[Stored items]
-=-=-=-=-

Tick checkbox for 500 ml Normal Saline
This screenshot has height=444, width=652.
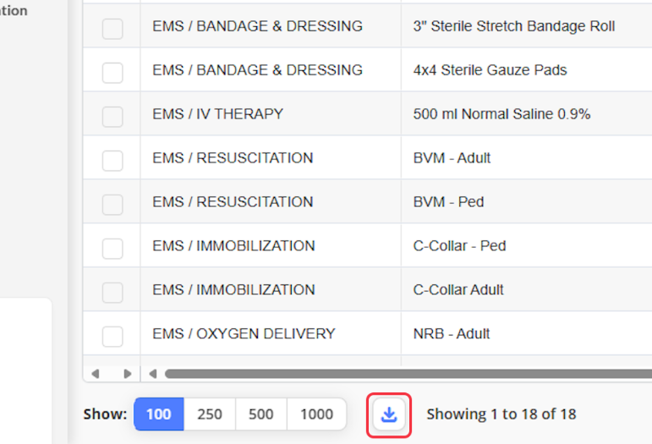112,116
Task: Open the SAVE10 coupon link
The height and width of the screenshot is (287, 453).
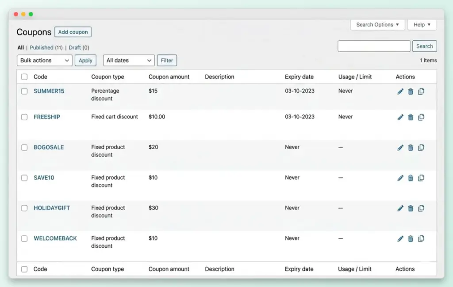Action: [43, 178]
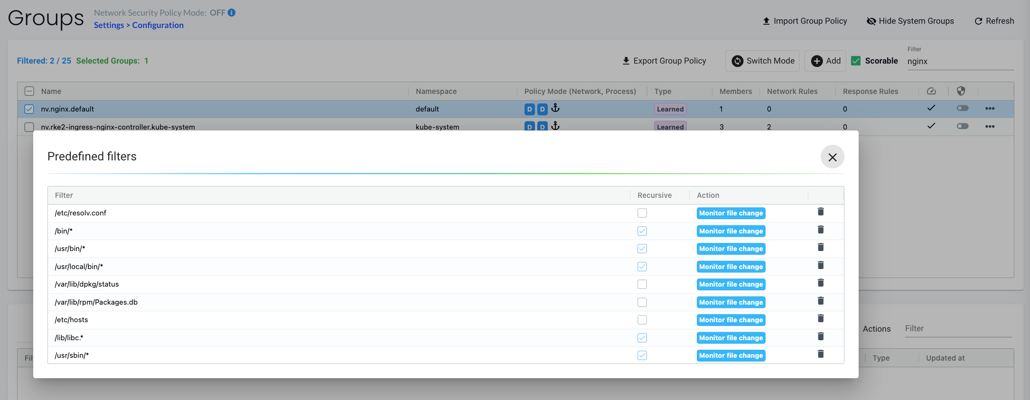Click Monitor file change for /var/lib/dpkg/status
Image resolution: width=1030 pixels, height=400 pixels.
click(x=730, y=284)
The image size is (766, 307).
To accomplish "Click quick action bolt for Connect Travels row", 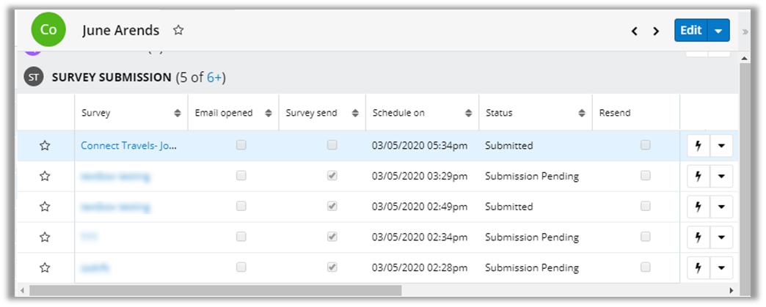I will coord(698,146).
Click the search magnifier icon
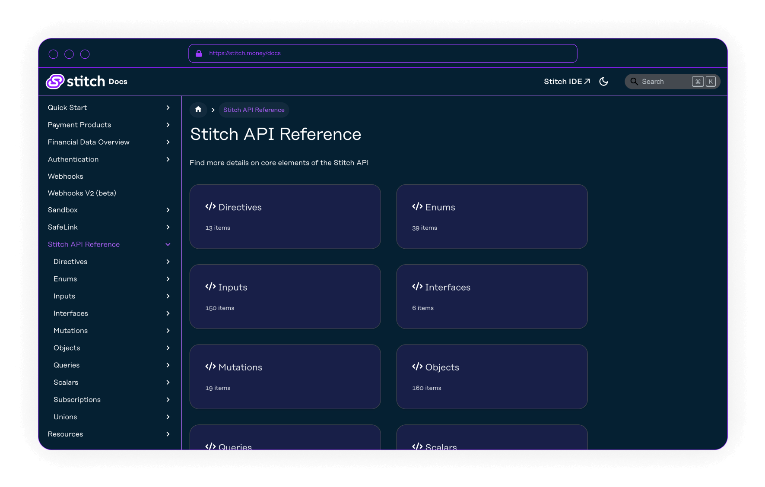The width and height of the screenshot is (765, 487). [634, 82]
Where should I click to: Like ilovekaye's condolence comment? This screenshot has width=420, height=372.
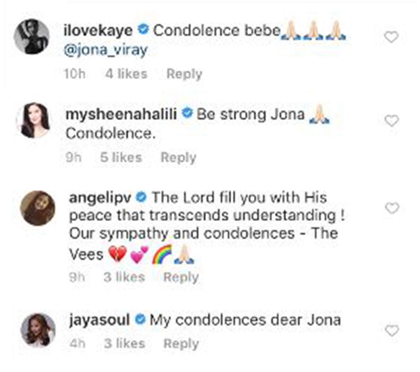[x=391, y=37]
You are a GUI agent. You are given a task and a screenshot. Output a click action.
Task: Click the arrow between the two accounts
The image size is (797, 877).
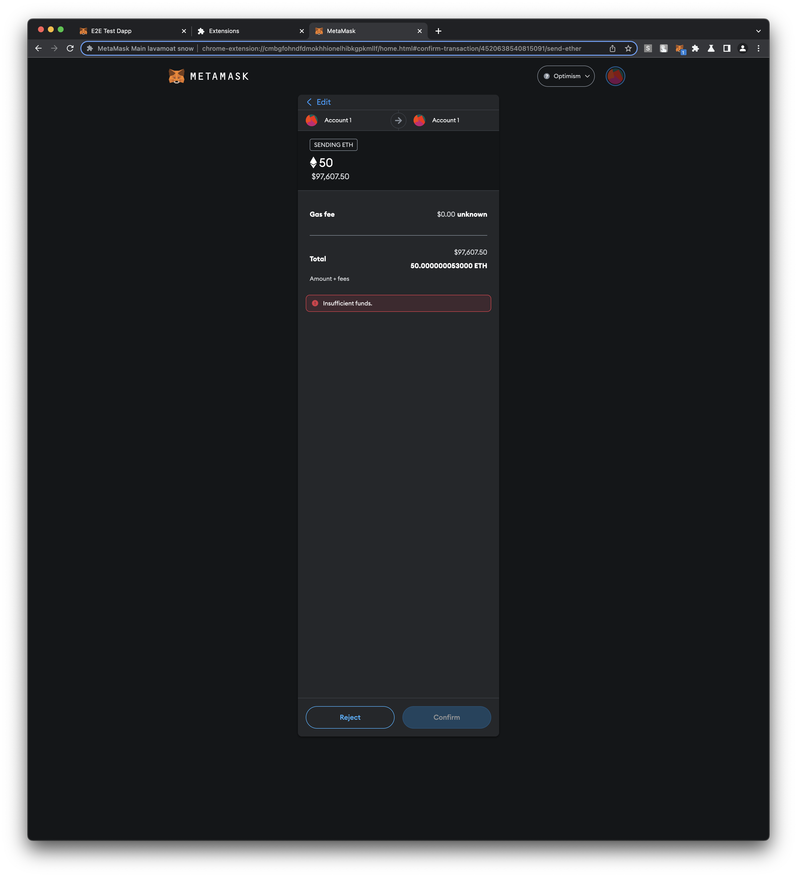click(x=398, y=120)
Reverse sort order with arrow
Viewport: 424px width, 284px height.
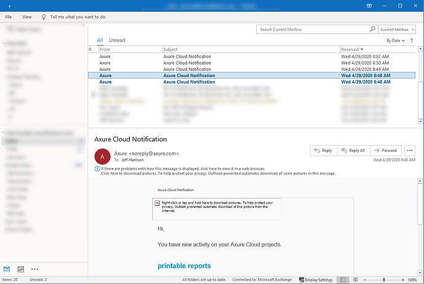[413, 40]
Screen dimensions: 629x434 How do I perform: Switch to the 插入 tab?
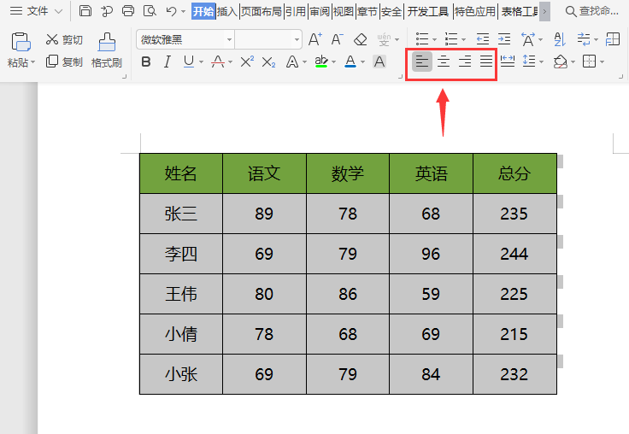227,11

-=-=-=-=-

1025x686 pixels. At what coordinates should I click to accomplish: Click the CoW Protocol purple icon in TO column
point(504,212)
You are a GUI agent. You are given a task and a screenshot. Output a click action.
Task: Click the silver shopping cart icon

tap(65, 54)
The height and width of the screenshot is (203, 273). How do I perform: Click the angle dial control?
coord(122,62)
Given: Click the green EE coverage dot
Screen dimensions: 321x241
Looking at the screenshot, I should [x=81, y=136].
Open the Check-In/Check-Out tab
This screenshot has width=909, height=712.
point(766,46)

-=-=-=-=-

> _WHAT TO DO_
Copy out word for word the stretch of records from the line containing "1025x686 pixels. At" through the line containing "point(766,46)", with both of those lines included.

> _SOLUTION TO THE EXERCISE_
1025x686 pixels. At what coordinates should I click to accomplish: Click the CoW Protocol purple icon in TO column
point(504,212)
You are a GUI agent. You are given a task and a screenshot. Output a click action.
Task: Click the silver shopping cart icon

tap(65, 54)
The height and width of the screenshot is (203, 273). How do I perform: Click the angle dial control?
coord(122,62)
Given: Click the green EE coverage dot
Screen dimensions: 321x241
Looking at the screenshot, I should [x=81, y=136].
Open the Check-In/Check-Out tab
This screenshot has width=909, height=712.
point(766,46)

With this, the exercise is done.